Dans la 29e édition de son Rapport mondial annuel (version intégrale en anglais 674 pages – version abrégée en français 233 pages), Human Rights Watch examine les pratiques en matière de droits humains dans plus de 100 pays au cours de l’année 2018. Kenneth Roth, le directeur exécutif, affirme dans son essai introductif que les populistes qui répandent la haine et l’intolérance dans de nombreux pays sont confrontés à une résistance croissante. De nouvelles alliances de gouvernements respectueux des droits, souvent inspirées et rejointes par des organisations de la société civile et par le public, sont en train d’accroître le prix à payer pour les abus commis par des dirigeants autocratiques. Les succès de leurs démarches illustrent la possibilité de défendre les droits humains – voire la responsabilité de le faire – y compris aux heures les plus sombres.Le 31 décembre, un tribunal a libéré Biram Dah Abeid, président de l’association anti-esclavage Initiative pour la résurgence du mouvement abolitionniste (IRA) et député du Parlement nouvellement élu, après l’avoir condamné à une peine de deux mois de prison ferme qu’il a déjà purgé à la suite de son arrestation en août 2018. Il était accusé d’avoir insulté et menacé un journaliste. Depuis sa création en 2008, les autorités refusent de traiter la demande d’enregistrement légal de l’IRA et bloquent ses tentatives d’organiser des conférences et des ateliers. Deux de ses militants ont été libérés de prison en 2018 après avoir purgé des peines de deux ans prononcées à l’issue d’un procès inique impliquant 13 membres de l’IRA.
Mohamed Cheikh Ould Mkhaitir, un blogueur connu qui avait été condamné à mort pour apostasie en janvier 2014 pour un article mettant en question l’utilisation de la religion pour légitimer la discrimination d’ethnies et de castes en Mauritanie, est détenu au secret depuis novembre 2017, alors qu’une cour d’appel a commué la peine capitale prononcée contre lui en deux ans d’emprisonnement.
La Mauritanie devrait abroger une loi adoptée en avril qui a rendu obligatoire de prononcer la peine de mort dans les procès pour blasphème, a déclaré Human Rights Watch.

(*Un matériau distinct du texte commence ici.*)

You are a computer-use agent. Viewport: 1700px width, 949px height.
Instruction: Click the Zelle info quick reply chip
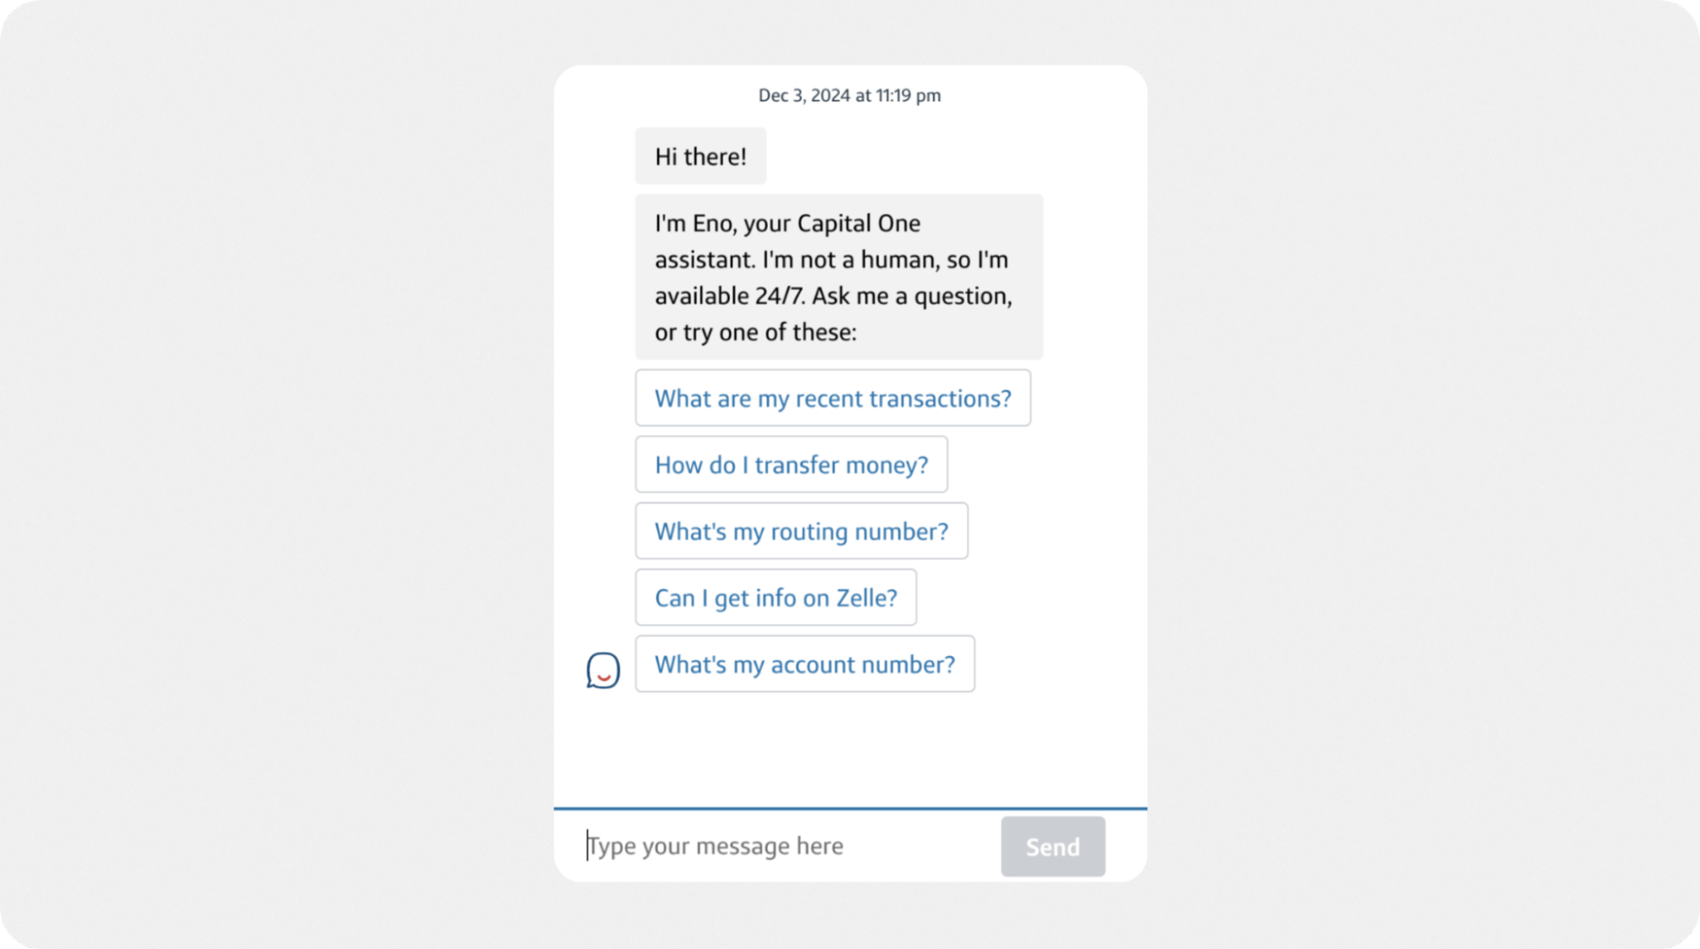click(x=775, y=597)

En août 2017, les autorités ont mis en examen l’ancien sénateur Mohamed Ould Ghadda, une figure de l’opposition, sur la base de chefs d’inculpation de corruption peu crédibles, l’accusant d’avoir accepté des pots-de-vin d’un détracteur du gouvernement, quelques jours seulement après un référendum national en faveur de la dissolution du Sénat mauritanien, à laquelle Ghadda s’était opposé. Même si Ghadda a été libéré en août, après un an de détention provisoire, il demeure sous contrôle judiciaire et restreint dans ses déplacements.
Les autorités ont refusé de reconnaître plusieurs associations, notamment « Touche pas à ma nationalité », qui se concentre sur la discrimination institutionnelle à l’égard des Mauritaniens noirs lors du processus national d’enregistrement à l’état civil. Ces refus sont rendus possibles par la loi de 1964 sur les associations, qui exige qu’elles obtiennent une autorisation pour fonctionner. Or la loi octroie au ministère de l’Intérieur le pouvoir de refuser cette autorisation pour des motifs vagues tels que « propagande antinationale » ou « exerc[ice d’]une influence fâcheuse sur l’esprit des populations ».